Si se pudiera leer en el otro mundo, ¿qué libro se llevaría?

 

Ultimas investigaciones llevadas a cabo por el equipo de la Revista Planeta, dan como resultado que puede haber uno entre medio millón de “otros mundos” en el que se puede leer. Lo que sí han descartado completamente es la posibilidad de transporte a ese otro mundo, de cualquier clase de material de lectura. Pero si esta pregunta es reductible al absurdo, le diré que me llevaría un ejemplar de la Revista Planeta donde aparece un estudio titulado: “El otro mundo al alcance de todos”.

 

Ya que usted es uno de los grandes valores del nadaísmo me gustaría preguntarle qué valor tiene para usted el nadaísmo.

 

Y ya que usted es el fundador del nadaísmo, mi querido profeta, me gustaría informarle que el nadaísmo nació contra los valores. Al nadaísmo no hay que reconocerle nada. El está allí, como un faro en la noche del cosmos. Ni alto ni bajo. Resplandeciente y misterioso. Sin preguntar ni decir nada. Burlándose de todo, hasta de sus propios nadaístas. Más poderoso que las explosiones.
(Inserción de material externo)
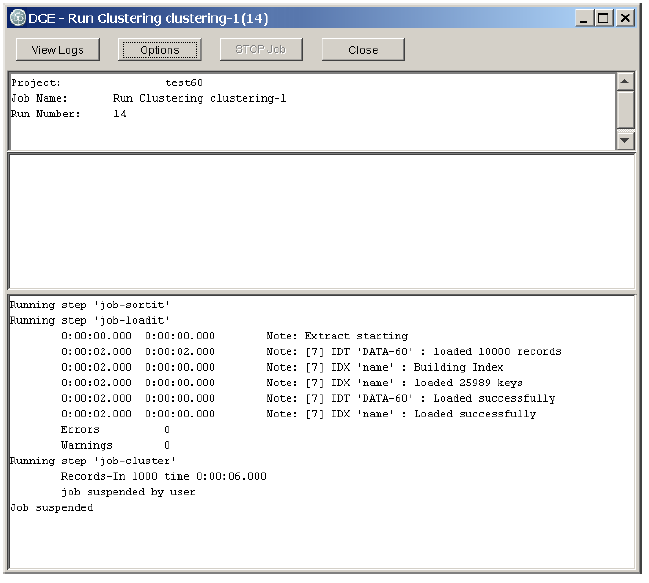
Task: Click the 'job suspended by user' line
Action: 128,492
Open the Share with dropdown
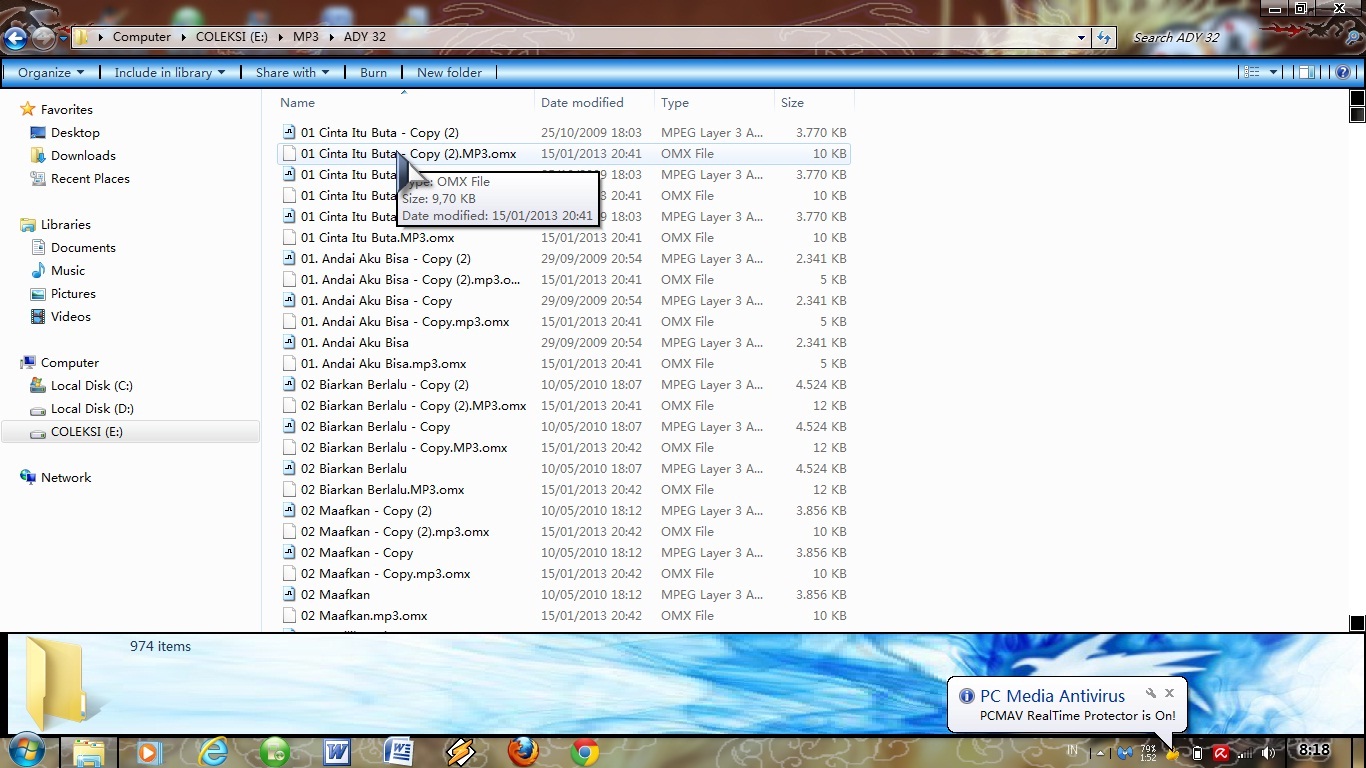The height and width of the screenshot is (768, 1366). click(291, 72)
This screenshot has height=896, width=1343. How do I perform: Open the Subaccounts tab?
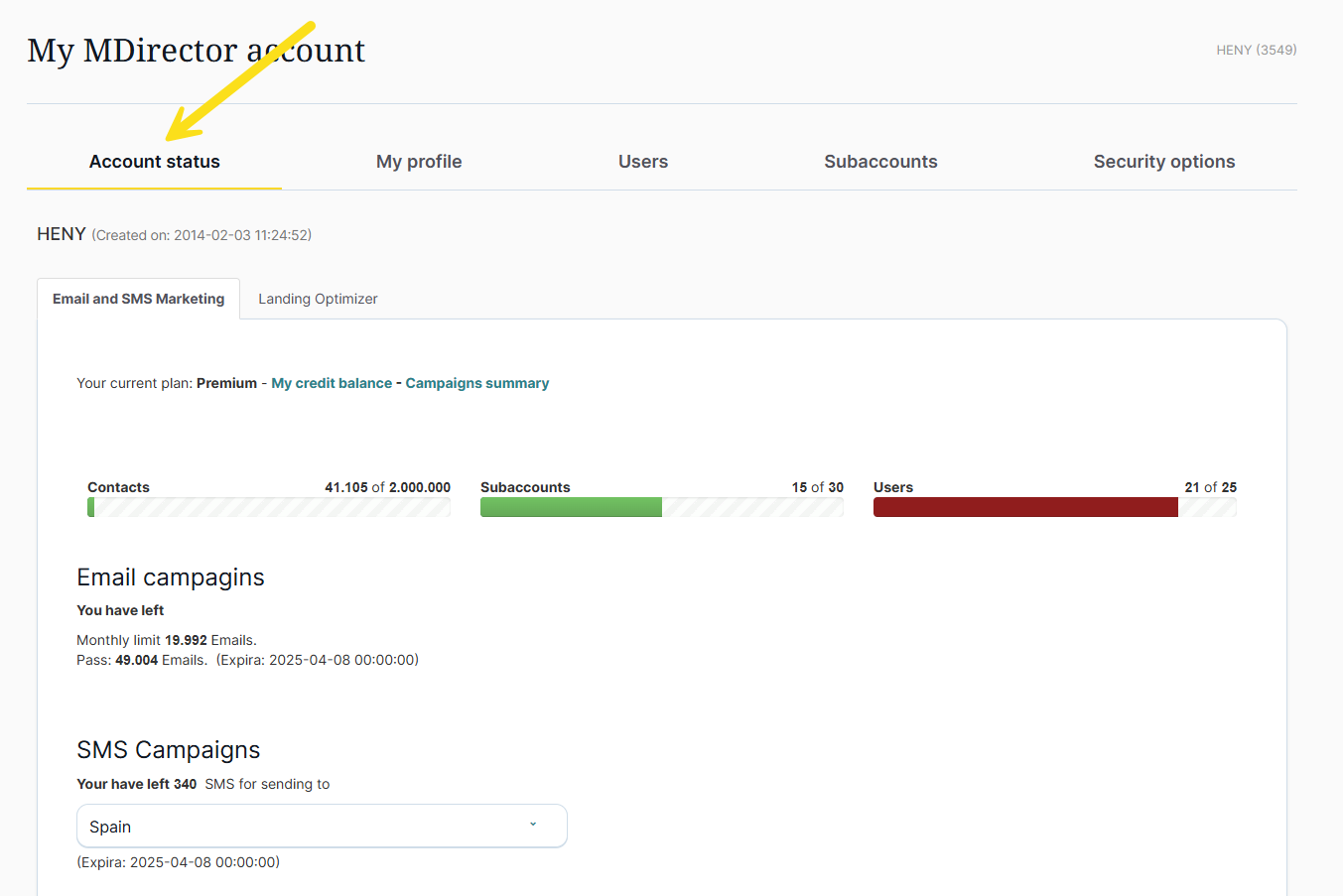(x=880, y=162)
Sembrando el pánico. Y mirándolo todo con esa estúpida sonrisa de Buda.

 

Bueno, J. Mario, como la vida es corta, y el nadaísmo es largo, esto lo dejaremos para discutir en la próxima reencarnación. Y a propósito: ¿con quién le gustaría encontrarse en el cielo?

 

Con Dios, ¡para pedirle cuentas!

 

 

Cromos N° 2.542. Bogotá, junio 20 de 1966, pp. 22 - 23, 25.

Fuente:

Reportajes, Vol. 1. Editorial Universidad de Antioquia, Medellín, octubre de 1993, pp: 143 - 152.